Pick out every line below that contains the string "Select", and copy each one unchanged.
==== The records ====
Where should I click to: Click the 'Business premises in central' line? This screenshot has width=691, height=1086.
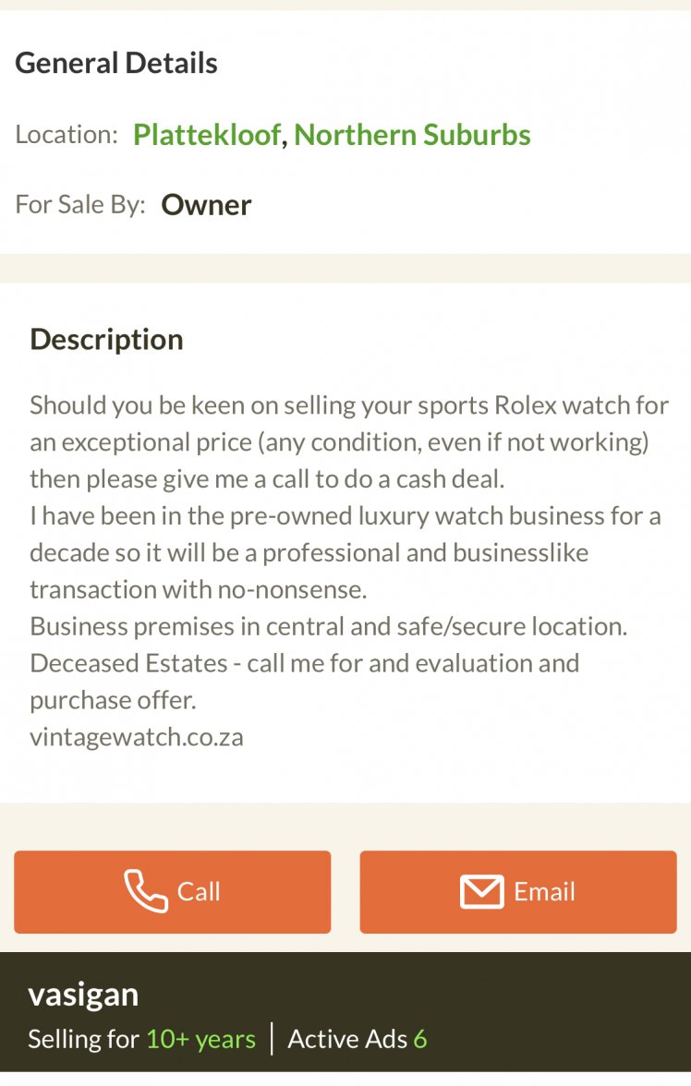coord(328,626)
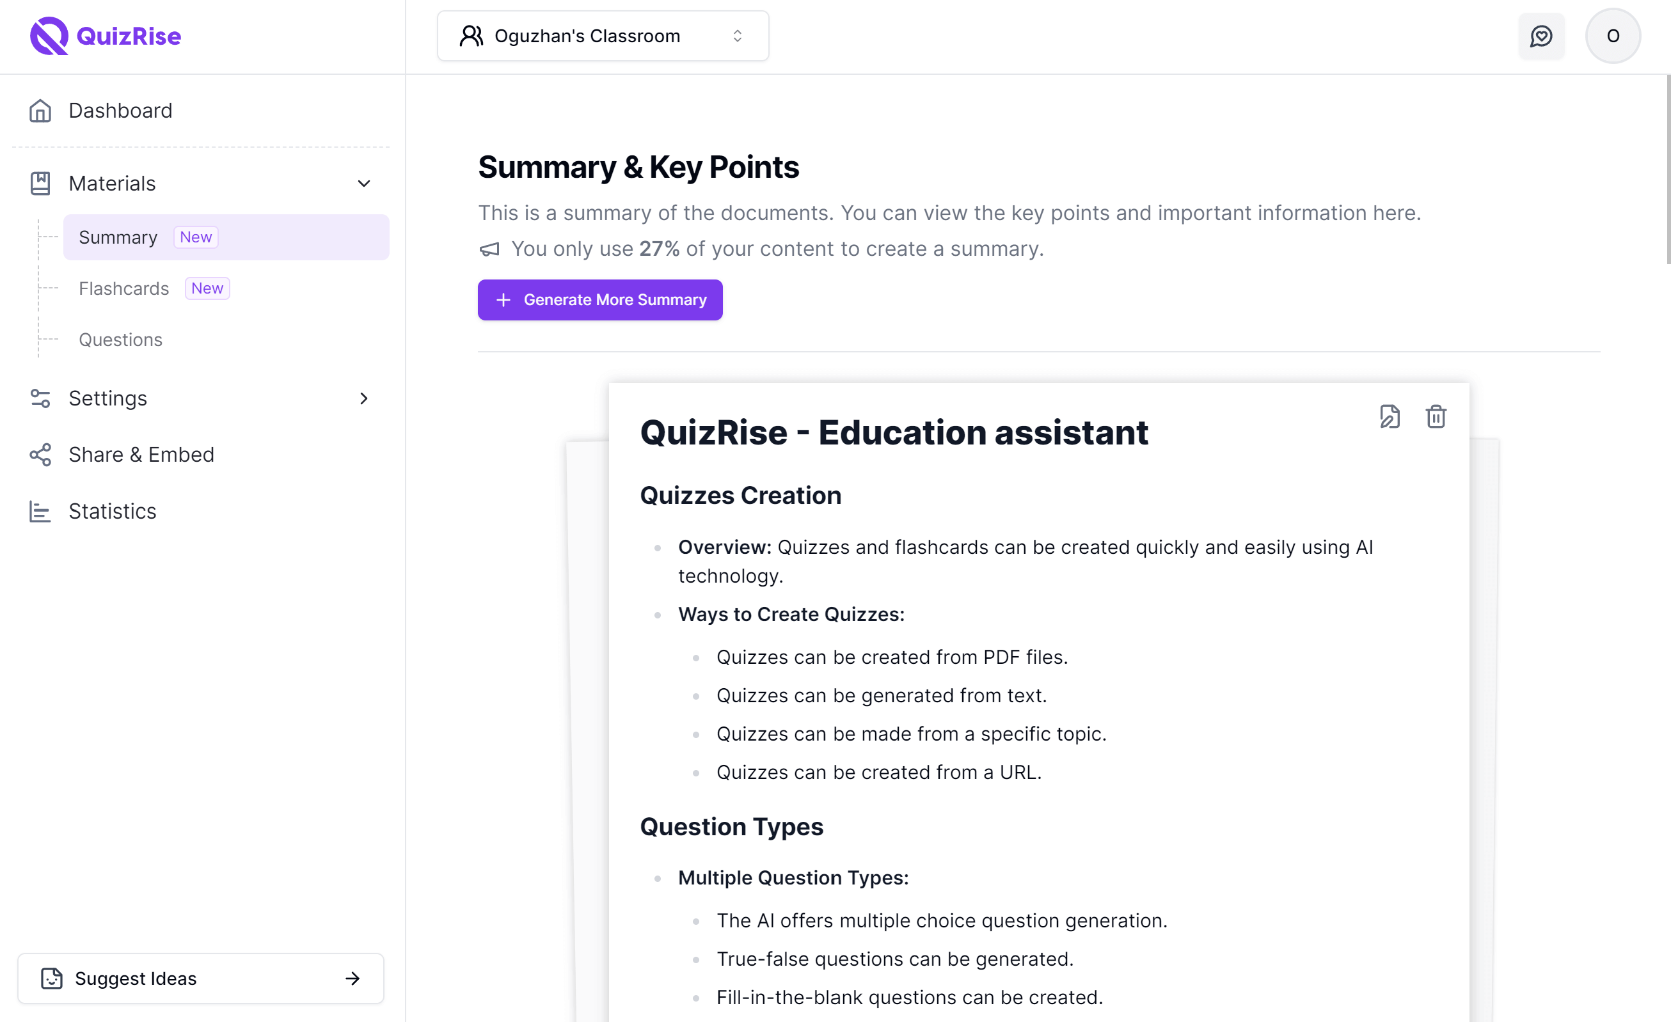Switch to the Flashcards section
1671x1022 pixels.
pos(123,288)
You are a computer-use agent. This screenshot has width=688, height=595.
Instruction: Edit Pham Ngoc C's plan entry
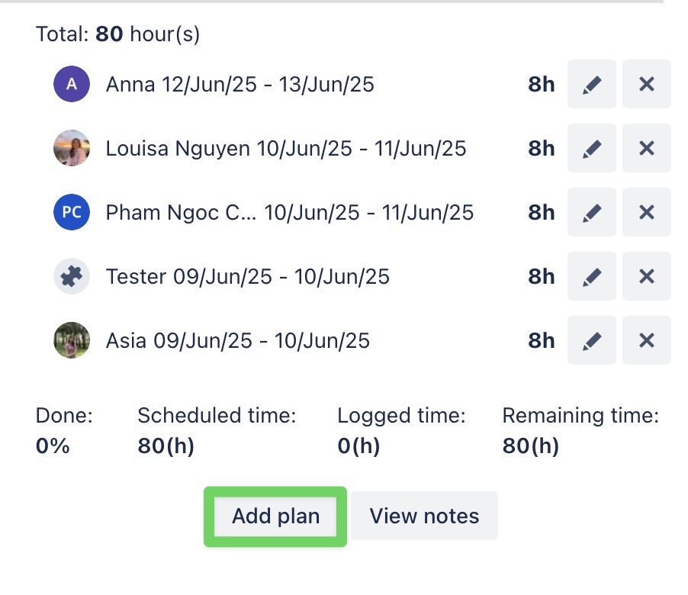coord(591,212)
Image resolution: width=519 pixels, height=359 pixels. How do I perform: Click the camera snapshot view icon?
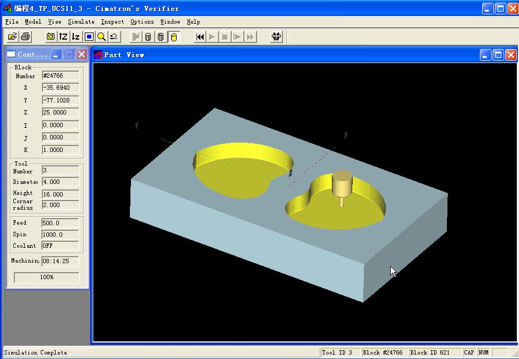51,37
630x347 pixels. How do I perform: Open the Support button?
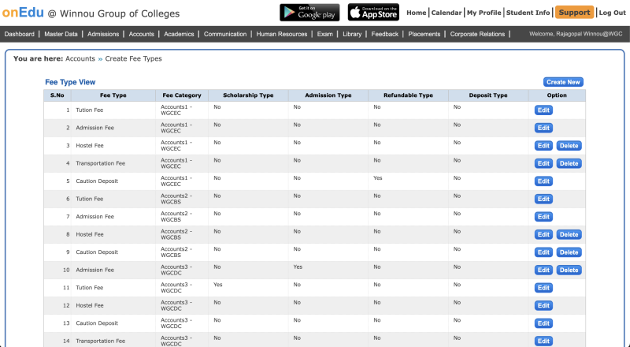pos(574,13)
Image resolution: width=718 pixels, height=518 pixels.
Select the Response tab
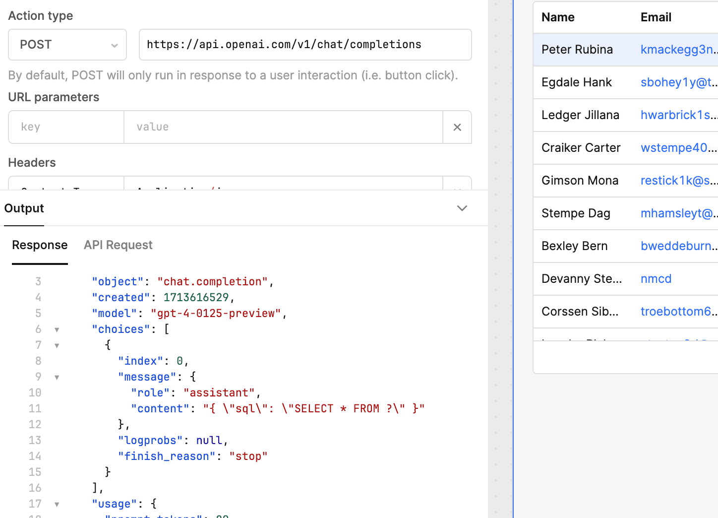(x=40, y=245)
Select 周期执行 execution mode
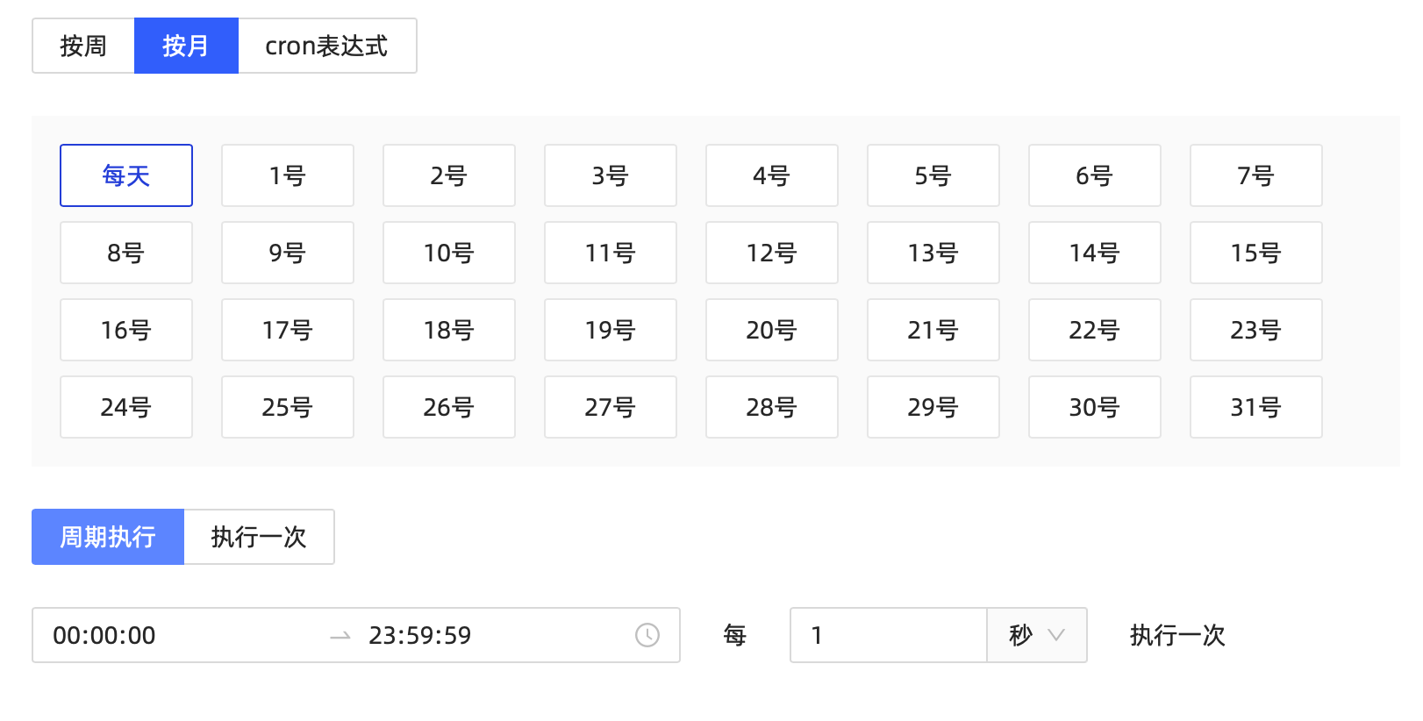This screenshot has width=1423, height=721. pyautogui.click(x=108, y=537)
====
*Exercise solution*
Select the Response tab
Select 周期执行 execution mode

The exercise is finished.